_Required task_: Reproduce verbatim the lines of the records below, from the line containing "Collapse the Video tree node" through the end of the records, both ends included. Omit the pictures from your answer.

=-=-=

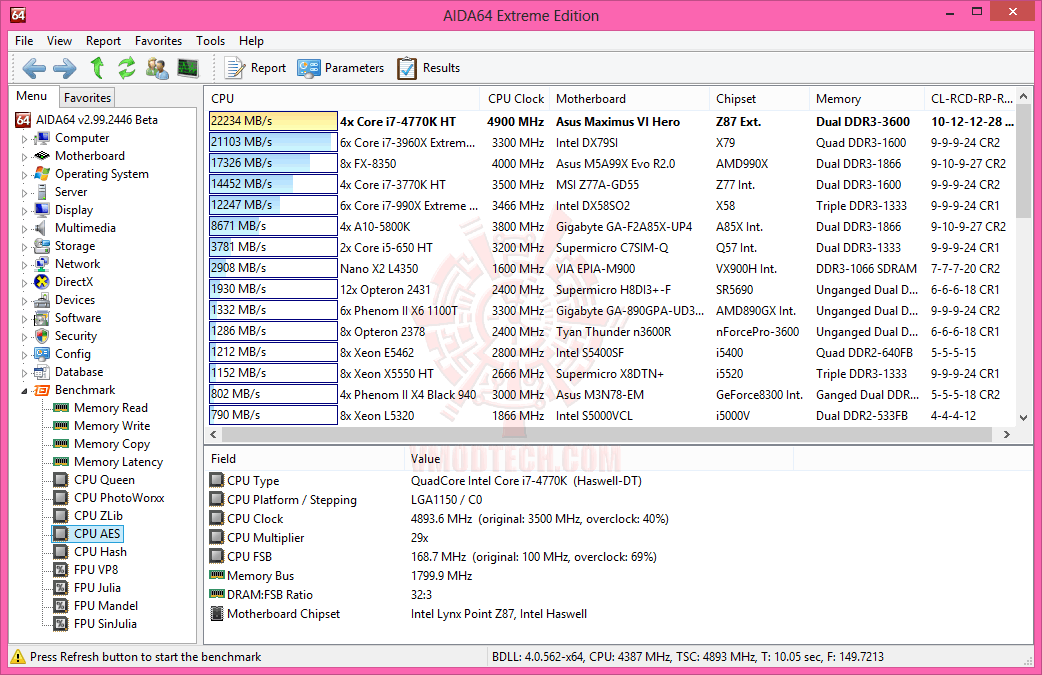
Task: Switch to the Favorites tab
Action: pyautogui.click(x=86, y=97)

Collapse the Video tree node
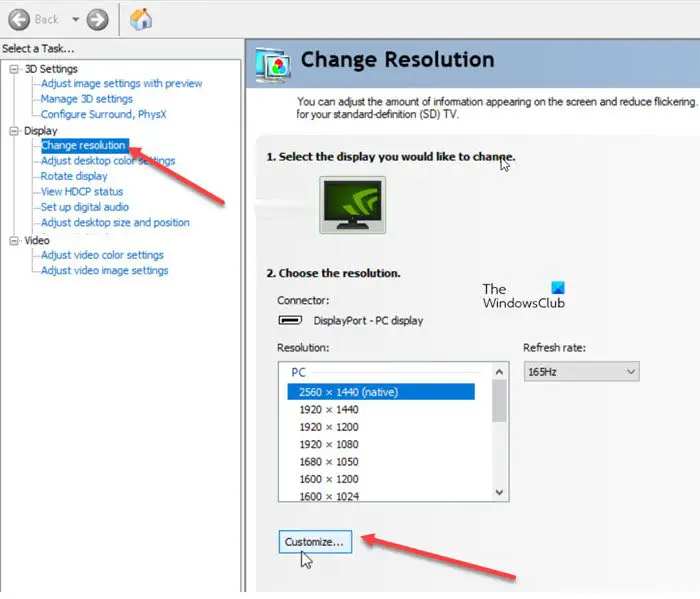pos(14,240)
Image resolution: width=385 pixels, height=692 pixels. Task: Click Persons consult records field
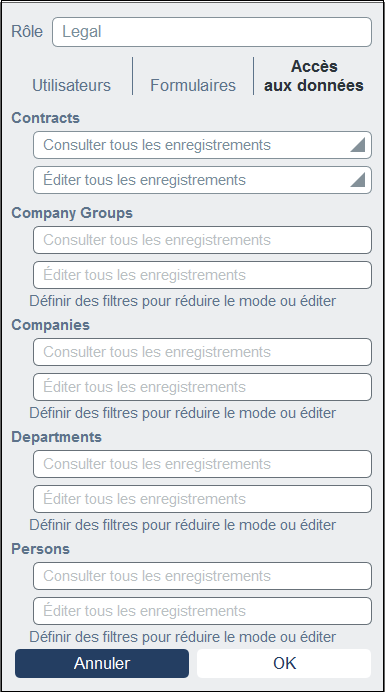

=-=-=

_Solution for this problem_:
Collapse the Video tree node
pos(14,240)
Image resolution: width=385 pixels, height=692 pixels. Task: Click Persons consult records field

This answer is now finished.